In just a few short weeks my oldest daughter will be getting married. My dining room is filled with boxes and wedding supplies as she prepares for her big day. She and her fiance are busy fixing up an old house they were able to purchase. It is fun to watch them together, as they work on wedding plans and prepare to start their new life together. But it is also frustrating because my daughter lives here and her stuff is here, but she isn’t really here. Know what I mean?
And I wondered how I felt the summer before my August wedding? Was I as in love? Were my parents frustrated with me?
But I didn’t have to just wonder. I could actually look back. Because, as you may already know, most writers journal. And so I have some kind of record of my feelings about life since about 5th grade. I have pulled out those journals every great once in awhile as I have raised my teen girls.
So a few nights ago I decided to pull out my journal from the summer of 1988. I had not read those words since I had written them. It was strange to read the words of my former self. I am the same person. And yet, I am not the same person.
In those pages, I read about events and relationship dynamics that I had totally forgotten. And guess what? I had some of the typical problems with my parents, too, as an adult living at home. Only I had a different perspective back then. I had not remembered any of that.
It was also interesting to see what I had written about my future husband and myself and the problems I anticipated us having as we headed off into marriage. And all these years later, I could see that I was right. They were the problems that we have faced over and over again in our marriage.

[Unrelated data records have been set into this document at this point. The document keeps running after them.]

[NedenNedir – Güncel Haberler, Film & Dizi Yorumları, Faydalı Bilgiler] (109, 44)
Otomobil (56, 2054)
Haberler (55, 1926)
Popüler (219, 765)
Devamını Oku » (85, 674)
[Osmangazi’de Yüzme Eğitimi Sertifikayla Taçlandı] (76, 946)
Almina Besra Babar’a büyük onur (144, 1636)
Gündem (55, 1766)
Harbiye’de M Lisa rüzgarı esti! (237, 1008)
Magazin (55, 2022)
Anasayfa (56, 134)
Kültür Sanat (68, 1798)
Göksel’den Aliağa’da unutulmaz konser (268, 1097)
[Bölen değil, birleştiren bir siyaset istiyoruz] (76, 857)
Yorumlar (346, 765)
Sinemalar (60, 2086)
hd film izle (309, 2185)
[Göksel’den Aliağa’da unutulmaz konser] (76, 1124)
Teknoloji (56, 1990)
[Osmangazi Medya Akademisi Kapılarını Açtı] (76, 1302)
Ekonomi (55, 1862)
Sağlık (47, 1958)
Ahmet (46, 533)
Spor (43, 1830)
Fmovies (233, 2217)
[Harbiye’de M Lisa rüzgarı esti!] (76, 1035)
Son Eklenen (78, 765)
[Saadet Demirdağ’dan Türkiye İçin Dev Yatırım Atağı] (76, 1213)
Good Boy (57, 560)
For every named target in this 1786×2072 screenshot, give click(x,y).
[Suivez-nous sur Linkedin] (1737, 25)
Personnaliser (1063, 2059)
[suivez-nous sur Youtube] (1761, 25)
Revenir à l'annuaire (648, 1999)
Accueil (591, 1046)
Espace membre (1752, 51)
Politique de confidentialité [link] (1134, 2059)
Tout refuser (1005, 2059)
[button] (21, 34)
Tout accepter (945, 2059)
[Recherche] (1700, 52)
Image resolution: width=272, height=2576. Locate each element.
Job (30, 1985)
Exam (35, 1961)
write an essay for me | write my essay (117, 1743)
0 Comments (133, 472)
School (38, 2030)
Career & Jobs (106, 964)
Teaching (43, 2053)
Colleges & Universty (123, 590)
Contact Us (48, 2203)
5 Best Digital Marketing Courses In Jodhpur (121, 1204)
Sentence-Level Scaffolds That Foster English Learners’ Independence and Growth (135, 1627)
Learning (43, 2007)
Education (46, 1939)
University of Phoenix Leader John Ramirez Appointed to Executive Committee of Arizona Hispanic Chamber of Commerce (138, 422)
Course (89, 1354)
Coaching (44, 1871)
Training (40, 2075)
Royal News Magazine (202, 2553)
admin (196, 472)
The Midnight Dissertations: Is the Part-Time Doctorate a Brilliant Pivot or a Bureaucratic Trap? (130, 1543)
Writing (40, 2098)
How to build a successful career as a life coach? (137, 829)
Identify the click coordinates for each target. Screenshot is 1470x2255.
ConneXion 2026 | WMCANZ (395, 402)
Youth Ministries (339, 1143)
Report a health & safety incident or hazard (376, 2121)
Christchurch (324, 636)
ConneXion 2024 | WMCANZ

As I told my husband about my insight into our future as a 22 year old, he jokingly said, “well, I guess you shouldn’t have married me.”
But I can honestly say that never crossed my mind. I’d marry him all over again in a heartbeat. And so I responded, “If it wouldn’t have been those problems, then it would’ve been different ones.”
Yes, we have issues. Every marriage does. There is no perfect relationship. (Why do we think there will be? Could it be the romance novels we read? Or the chick flicks we watch? Why in the world are our expectations so high?)
But we work through them, one step at a time, with candor, forgiveness, a sense of humor, and total commitment.
And how gratifying to realize almost 26 years later, that we have made some progress. We are not the same people we were when I was writing all those years ago. We have changed and matured and become just a little bit more like Jesus as we have added years. Oh, those flaws flare up and still stare us both in the face sometimes, but it isn’t as often. And it isn’t as severe.
I don’t know if you have your life recorded in journals. If you do, why not pull one out and take a few moments and look back? See how far you’ve come. If you don’t, then just take a few moments and think about how far you’ve come. Whether you are 25 or 95, think about your past years. Has your marriage relationship improved over the years? Have you become more like Jesus? Praise the Lord if the answer is yes. The Holy Spirit is working to sanctify you, just as we believers are promised in scripture (I Peter 1:2). But if it is no, don’t despair! Start today to create a new future! One step at a time. It is never too late! (And remember, real and lasting change can only be found after our relationship with God has been made right. If you don’t know Him personally, please click here.)
Our future is created one moment at a time. We are given choices each and every day–we can choose our attitude, our responses, our reactions — and these small choices are what creates the person we will become.
I didn’t think so deeply back when I was writing that summer of 1988. I didn’t realize all of this. Now, looking back, I can see that the prayers of my parents and grandparents helped to keep me on the right track. So that’s my second point. Pray for your kids and grandkids. There is so much we don’t understand when we are young. And most of us don’t want to listen to anyone tell us about life. Let’s cover the young people we love with much prayer.
It was interesting to take a look back. And in some ways I’m jealous. Starting out in life sounds fun and exciting. But then I realize– I wouldn’t really want to go back and learn everything all over again. So, here I am, middle-aged and headed into the future. Still determined to become more like Jesus through the little choices I make every day. Failing daily, but always brushing myself off and starting over again!